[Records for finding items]
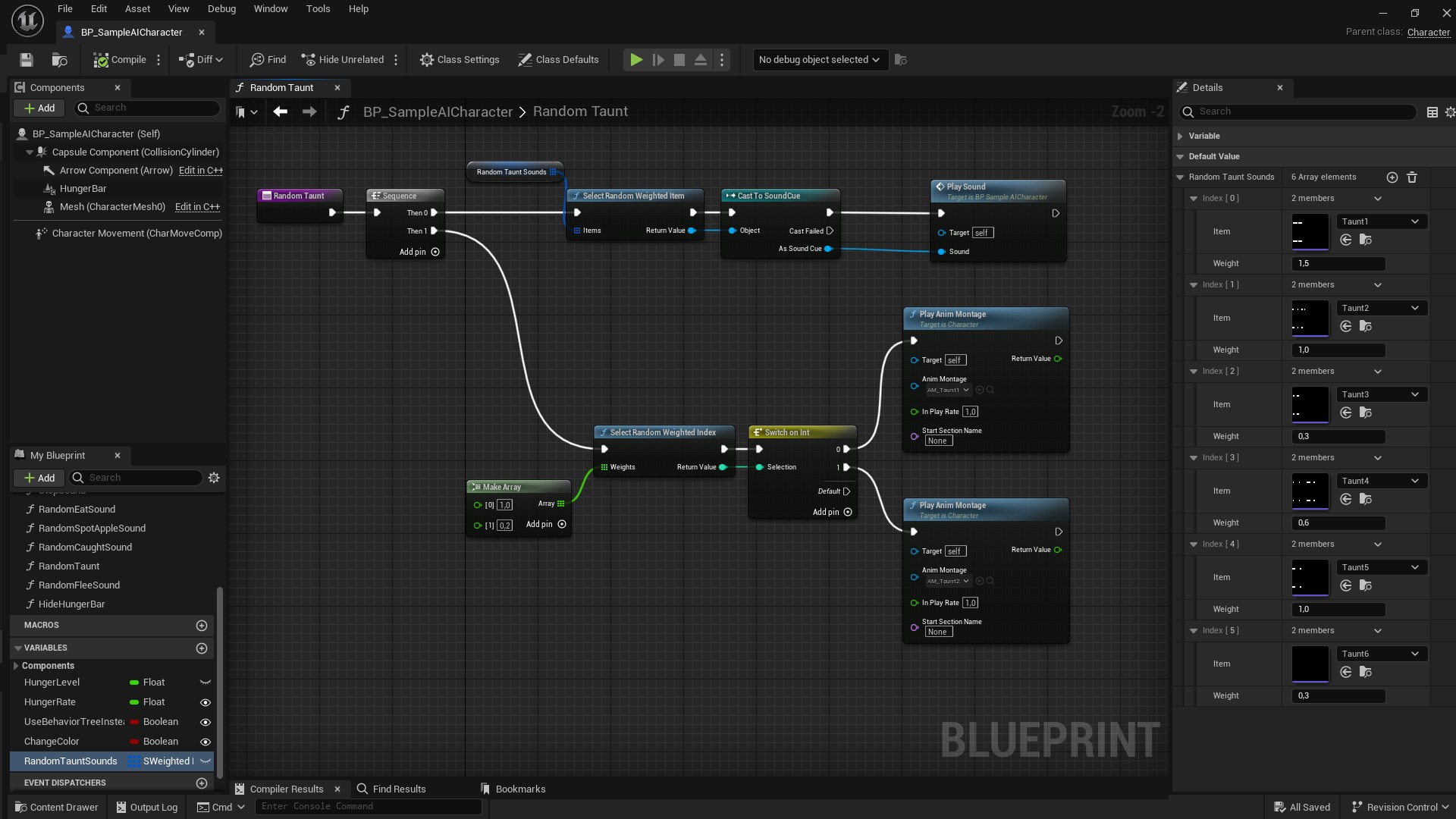Open Class Defaults
The image size is (1456, 819).
[x=558, y=59]
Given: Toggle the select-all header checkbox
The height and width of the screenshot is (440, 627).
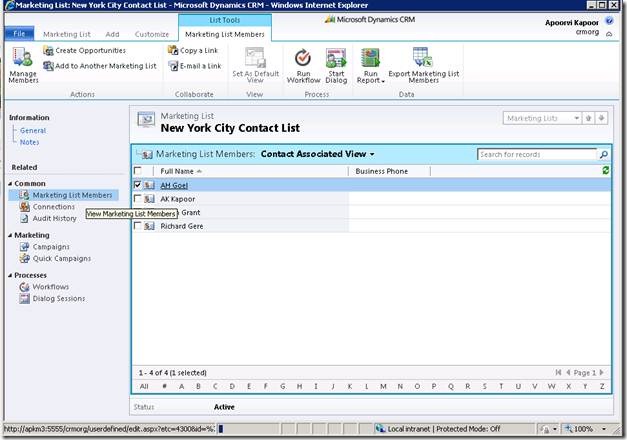Looking at the screenshot, I should coord(137,171).
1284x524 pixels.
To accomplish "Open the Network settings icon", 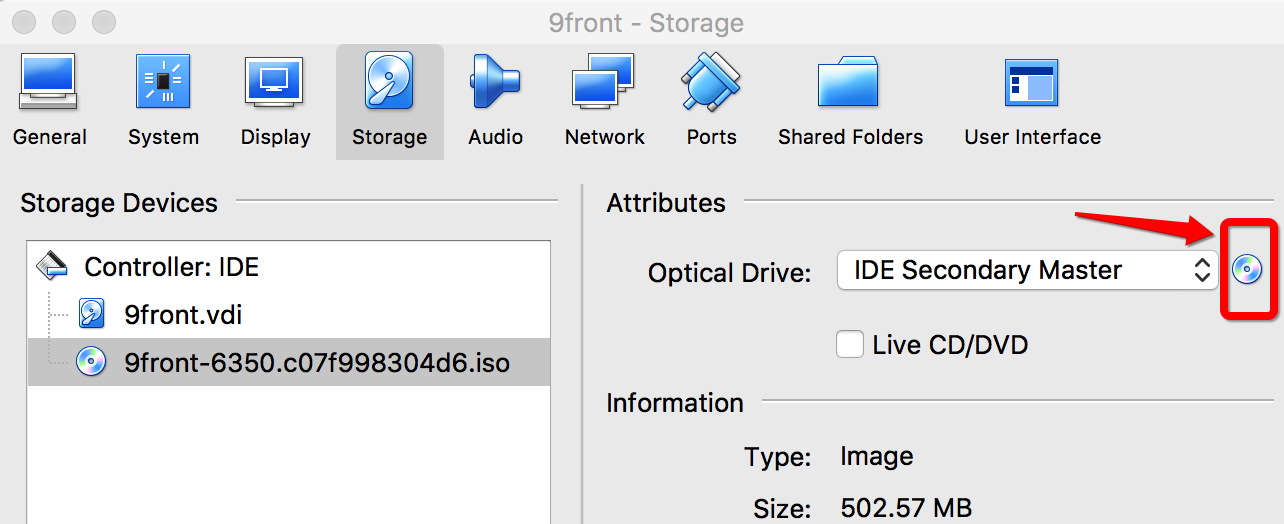I will point(604,82).
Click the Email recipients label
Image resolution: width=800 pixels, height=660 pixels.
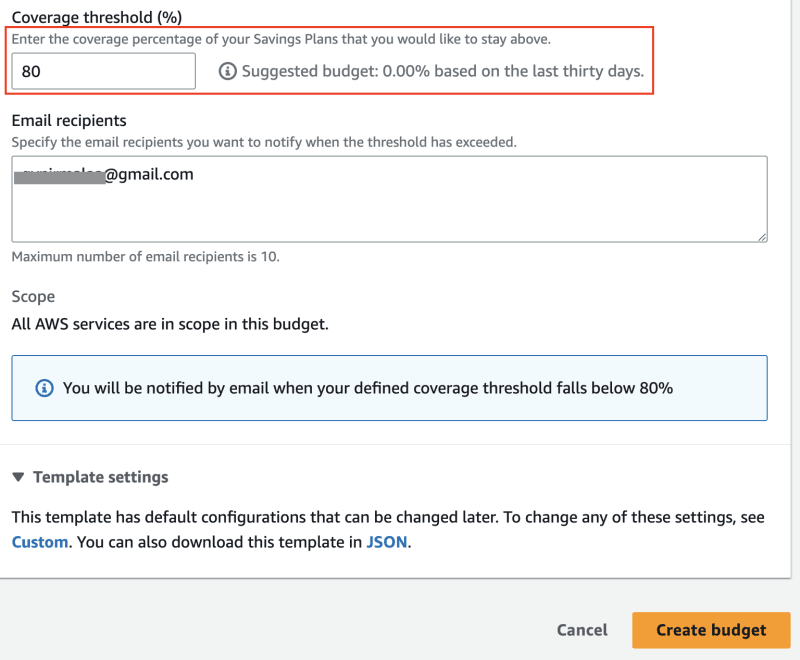pyautogui.click(x=69, y=120)
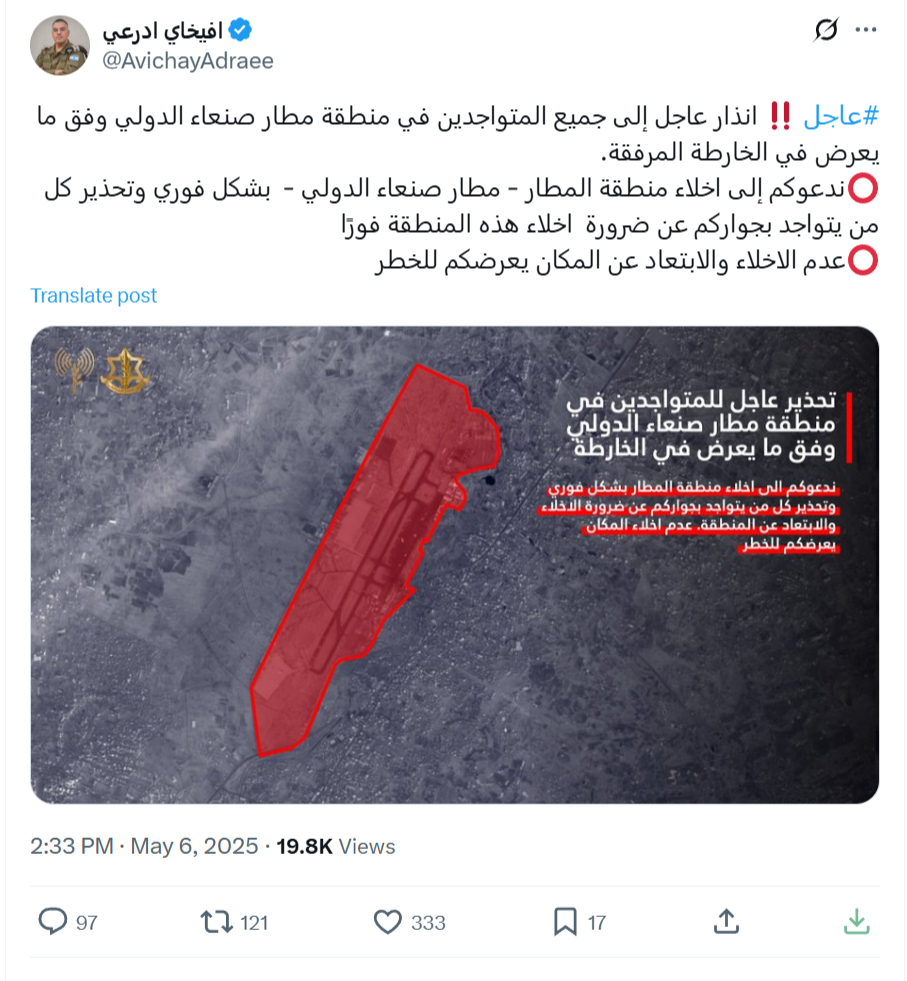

*Problem statement*. Reproduce the records from the line containing "Click the Email recipients label" through the end of the records, without the pictures.

*Complete output*.
Click the Email recipients label
Image resolution: width=800 pixels, height=660 pixels.
pyautogui.click(x=69, y=120)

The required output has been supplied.